Siempre ha sido muy reservado sobre su relación con su marido, con el que lleva casi 30 años. ¿Qué ha cambiado para que ahora hable de ello más abiertamente? La muerte de mis padres ha sido determinante. No quería abochornarlos en vida, porque la homosexualidad no era algo que encajaran muy bien. También mi marido se siente más cómodo con ello. En 2018 nos invitaron al Festival de Cine de Roma y cuando pasé por la alfombra roja posamos juntos y me abrazó por detrás.
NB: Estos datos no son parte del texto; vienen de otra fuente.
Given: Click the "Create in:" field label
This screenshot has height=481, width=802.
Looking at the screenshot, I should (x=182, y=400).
Fue un gesto natural que no solemos cultivar en público.
¿Es cierto que uno de sus editores le soltó una vez: “Qué pensaría la gente si supiera que El club de la lucha fue escrita por un grandísimo maricón”? Sí, fue un momento incomodísimo, la verdad… sobre todo para él. Cuando alguien te dice algo así, lo mejor es no darle respuesta, dejarlo flotando en el ambiente como una gran mierda apestosa el mayor tiempo posible.
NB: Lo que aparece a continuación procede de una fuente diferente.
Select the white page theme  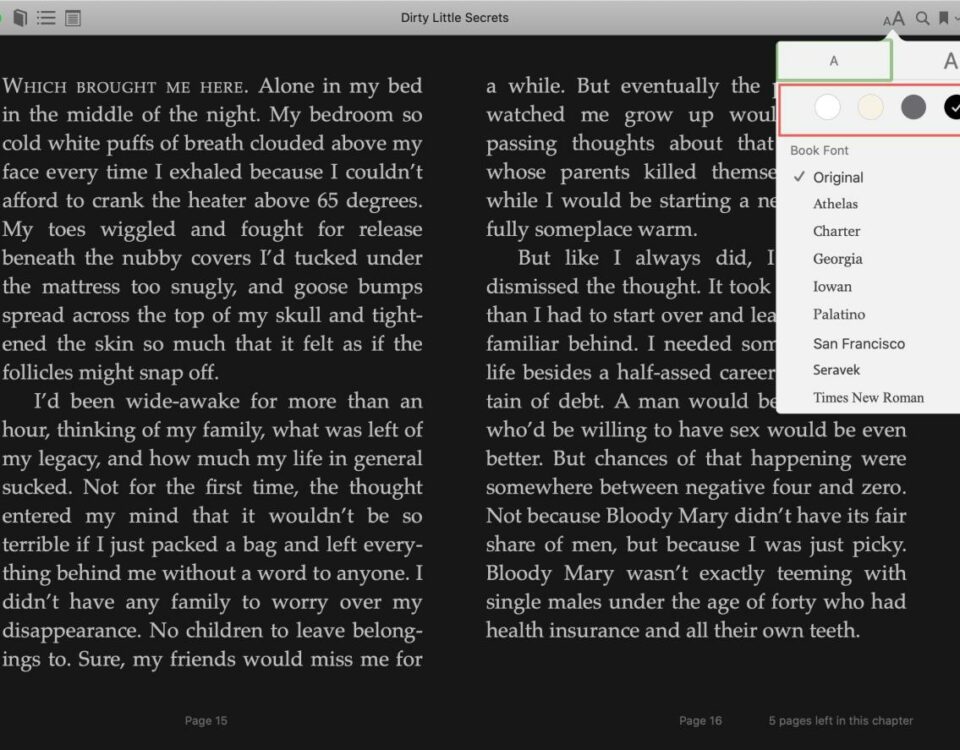(827, 107)
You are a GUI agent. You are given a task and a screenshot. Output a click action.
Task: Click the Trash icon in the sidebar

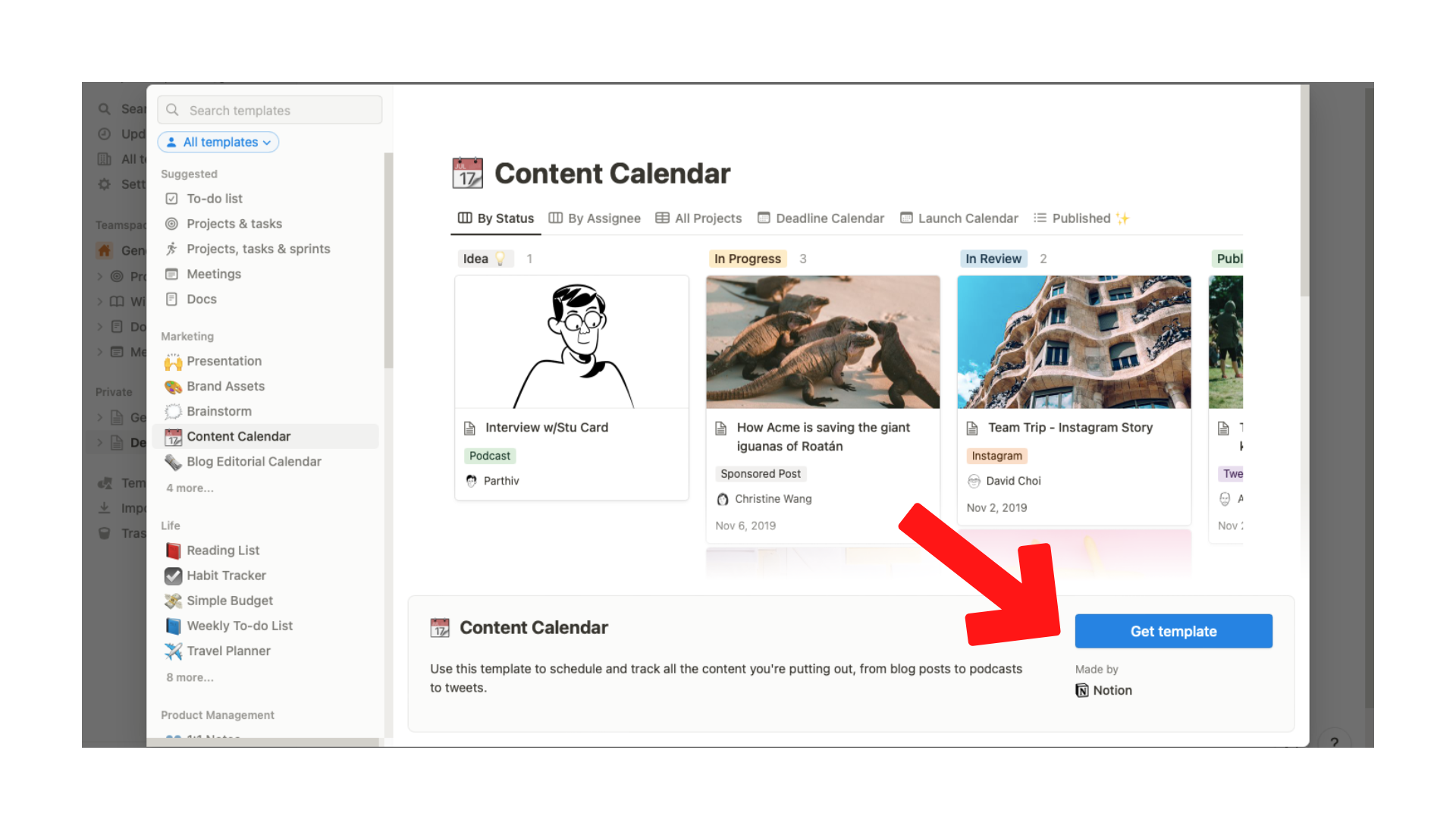point(105,533)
No ha tenido problema en escribir sobre su afición a los sedantes, sin embargo he leído que los ha dejado. ¿Qué le ha impulsado a hacerlo? Comencé porque padezco insomnio. Puedo pasar semanas deambulando sin dormir. Después descubrí que eran una herramienta fantástica para escribir de una sentada o para soportar el ritmo de las giras promocionales. El Vicodin o el Ambien me servían para convertir mi cuerpo en una máquina que respondiera a las necesidades de descansar o de estar despierto cuando tocara. Hasta que me invitaron a un festival cultural en Borelo, Palermo, y me pillé un pedo malísimo al mezclar las pastillas con el alcohol. Acabé comportándome como un imbécil delante de gente a la que admiro tanto como el escritor John Irving. A mi vuelta a Portland estaba tan avergonzado que me dije que nunca más.
Para terminar, si acudiera a un clarividente, ¿qué le gustaría ver en la bola? No creo que pidiera ver nada, sería como hacer trampa. ¿Sabes esos ordenadores que vienen con un montón de herramientas preinstaladas pero que tienes que pagar y que te pasen un código para acceder a ellas? Pues para mí sería lo mismo: prefiero aprender a manejar las herramientas antes que pagar por que otro me resuelva la papeleta.